_WORK REQUEST_
Look through the records below for the line holding "e-sports (1002, 52)". Write it out exactly, with each following line through the line holding "Your Privacy Choices (915, 1190)".

[Saved data entries]
>>>
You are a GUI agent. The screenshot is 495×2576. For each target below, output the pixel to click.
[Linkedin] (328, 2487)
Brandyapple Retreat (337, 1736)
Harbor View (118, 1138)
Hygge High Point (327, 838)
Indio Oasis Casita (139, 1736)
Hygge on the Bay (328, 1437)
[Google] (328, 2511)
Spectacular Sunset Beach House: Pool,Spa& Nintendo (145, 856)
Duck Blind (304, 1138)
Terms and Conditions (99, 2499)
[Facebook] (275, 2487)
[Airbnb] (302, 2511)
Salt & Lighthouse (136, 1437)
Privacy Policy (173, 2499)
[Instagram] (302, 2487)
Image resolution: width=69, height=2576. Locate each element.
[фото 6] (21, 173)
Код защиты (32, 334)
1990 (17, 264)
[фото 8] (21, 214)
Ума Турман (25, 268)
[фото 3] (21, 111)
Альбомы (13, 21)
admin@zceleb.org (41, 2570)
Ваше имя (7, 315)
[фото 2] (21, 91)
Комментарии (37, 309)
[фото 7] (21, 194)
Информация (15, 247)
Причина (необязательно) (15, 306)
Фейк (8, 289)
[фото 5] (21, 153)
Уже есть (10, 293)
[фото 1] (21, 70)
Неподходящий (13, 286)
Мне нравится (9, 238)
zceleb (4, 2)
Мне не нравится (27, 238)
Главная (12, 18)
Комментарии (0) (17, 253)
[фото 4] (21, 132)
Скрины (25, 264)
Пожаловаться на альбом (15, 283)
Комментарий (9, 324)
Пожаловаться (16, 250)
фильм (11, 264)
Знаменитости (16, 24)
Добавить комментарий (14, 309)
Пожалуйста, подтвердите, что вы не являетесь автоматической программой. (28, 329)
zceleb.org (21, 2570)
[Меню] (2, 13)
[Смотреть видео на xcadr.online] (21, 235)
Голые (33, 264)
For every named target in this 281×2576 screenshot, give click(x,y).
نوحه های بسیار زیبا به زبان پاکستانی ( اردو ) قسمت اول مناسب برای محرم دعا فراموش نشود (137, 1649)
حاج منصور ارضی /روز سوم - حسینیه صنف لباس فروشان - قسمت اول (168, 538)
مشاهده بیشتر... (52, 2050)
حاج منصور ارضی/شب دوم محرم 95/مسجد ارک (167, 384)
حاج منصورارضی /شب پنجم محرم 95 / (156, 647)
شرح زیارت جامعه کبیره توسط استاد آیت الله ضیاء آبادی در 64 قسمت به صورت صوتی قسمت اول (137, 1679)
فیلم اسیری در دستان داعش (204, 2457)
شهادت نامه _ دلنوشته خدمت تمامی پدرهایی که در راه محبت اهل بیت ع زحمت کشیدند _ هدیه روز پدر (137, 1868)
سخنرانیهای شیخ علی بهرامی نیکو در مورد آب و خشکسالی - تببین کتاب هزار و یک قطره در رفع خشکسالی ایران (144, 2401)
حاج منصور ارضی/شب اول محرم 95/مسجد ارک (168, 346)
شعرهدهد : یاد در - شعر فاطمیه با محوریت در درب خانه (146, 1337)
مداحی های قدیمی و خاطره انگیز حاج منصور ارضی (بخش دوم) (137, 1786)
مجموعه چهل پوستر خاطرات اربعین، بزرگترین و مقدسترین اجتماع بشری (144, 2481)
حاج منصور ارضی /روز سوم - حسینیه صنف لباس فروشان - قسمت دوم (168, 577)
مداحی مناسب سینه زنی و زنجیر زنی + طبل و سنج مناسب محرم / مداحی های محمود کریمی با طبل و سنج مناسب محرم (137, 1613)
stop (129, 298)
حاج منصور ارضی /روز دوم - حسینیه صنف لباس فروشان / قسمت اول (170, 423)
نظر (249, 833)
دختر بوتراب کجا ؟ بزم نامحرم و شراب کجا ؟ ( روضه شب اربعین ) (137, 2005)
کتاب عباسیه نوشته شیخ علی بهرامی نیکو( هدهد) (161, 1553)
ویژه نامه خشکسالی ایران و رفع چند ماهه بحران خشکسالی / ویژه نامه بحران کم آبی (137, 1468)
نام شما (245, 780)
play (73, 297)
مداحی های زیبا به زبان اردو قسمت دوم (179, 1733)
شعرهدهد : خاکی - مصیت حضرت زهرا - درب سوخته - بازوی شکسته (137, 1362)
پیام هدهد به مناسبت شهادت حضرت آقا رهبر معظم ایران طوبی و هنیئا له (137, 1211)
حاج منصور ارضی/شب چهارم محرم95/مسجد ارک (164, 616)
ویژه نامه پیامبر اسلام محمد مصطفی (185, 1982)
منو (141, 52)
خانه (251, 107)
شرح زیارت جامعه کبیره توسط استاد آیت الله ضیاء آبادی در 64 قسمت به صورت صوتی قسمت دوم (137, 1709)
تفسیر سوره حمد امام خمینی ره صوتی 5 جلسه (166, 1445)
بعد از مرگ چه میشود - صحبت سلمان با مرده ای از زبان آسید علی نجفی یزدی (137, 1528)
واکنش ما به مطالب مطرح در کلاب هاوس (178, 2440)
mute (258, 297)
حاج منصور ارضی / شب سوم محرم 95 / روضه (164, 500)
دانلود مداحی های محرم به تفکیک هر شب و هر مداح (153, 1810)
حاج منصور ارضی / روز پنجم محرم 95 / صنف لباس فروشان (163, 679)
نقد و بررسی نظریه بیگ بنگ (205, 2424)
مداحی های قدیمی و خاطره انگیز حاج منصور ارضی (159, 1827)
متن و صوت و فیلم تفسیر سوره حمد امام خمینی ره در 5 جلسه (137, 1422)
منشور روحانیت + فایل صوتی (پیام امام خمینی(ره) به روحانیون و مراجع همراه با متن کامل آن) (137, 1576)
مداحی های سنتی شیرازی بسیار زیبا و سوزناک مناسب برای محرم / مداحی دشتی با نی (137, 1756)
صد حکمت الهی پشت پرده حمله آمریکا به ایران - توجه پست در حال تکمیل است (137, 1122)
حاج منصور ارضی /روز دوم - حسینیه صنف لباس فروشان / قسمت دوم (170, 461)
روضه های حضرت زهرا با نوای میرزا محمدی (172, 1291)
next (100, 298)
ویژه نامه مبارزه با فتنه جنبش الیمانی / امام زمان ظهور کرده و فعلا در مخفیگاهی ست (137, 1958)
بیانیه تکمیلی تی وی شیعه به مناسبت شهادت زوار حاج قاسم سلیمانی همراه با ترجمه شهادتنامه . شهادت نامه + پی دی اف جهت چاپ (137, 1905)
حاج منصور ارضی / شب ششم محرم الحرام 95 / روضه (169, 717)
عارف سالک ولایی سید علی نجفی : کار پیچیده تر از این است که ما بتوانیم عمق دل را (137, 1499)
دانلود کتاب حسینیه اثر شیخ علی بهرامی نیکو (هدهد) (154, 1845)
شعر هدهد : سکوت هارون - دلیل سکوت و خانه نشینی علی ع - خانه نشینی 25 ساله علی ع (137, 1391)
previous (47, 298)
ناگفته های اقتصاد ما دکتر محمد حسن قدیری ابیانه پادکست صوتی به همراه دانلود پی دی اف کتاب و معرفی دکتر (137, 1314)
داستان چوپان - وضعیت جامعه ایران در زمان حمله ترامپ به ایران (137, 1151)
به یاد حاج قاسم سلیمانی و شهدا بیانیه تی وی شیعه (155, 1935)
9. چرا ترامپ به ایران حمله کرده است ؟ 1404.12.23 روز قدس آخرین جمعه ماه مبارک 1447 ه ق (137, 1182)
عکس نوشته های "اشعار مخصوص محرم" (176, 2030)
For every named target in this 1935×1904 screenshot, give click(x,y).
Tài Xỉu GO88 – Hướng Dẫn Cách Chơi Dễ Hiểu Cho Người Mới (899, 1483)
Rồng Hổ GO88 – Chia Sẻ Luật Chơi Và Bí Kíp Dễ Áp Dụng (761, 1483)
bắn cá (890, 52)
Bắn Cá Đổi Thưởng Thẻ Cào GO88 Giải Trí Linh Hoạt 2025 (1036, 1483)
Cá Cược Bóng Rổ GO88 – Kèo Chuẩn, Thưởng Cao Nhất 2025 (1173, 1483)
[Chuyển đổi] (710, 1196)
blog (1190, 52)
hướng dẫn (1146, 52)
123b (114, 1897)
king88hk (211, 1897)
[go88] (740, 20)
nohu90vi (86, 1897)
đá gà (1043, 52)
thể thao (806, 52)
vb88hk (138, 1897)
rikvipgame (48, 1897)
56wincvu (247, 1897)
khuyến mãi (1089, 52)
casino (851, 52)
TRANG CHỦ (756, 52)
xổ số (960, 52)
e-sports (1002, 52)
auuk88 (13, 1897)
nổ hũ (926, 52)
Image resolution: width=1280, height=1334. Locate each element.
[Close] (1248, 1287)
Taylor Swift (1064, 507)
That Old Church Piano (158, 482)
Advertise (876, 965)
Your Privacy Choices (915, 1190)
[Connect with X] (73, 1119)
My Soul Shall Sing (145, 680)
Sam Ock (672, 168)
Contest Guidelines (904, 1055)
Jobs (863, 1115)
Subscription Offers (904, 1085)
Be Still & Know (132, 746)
<<<
_EXERCISE SOLUTION_
e-sports (1002, 52)
auuk88 (13, 1897)
nổ hũ (926, 52)
Image resolution: width=1280, height=1334. Locate each element.
[Close] (1248, 1287)
Taylor Swift (1064, 507)
That Old Church Piano (158, 482)
Advertise (876, 965)
Your Privacy Choices (915, 1190)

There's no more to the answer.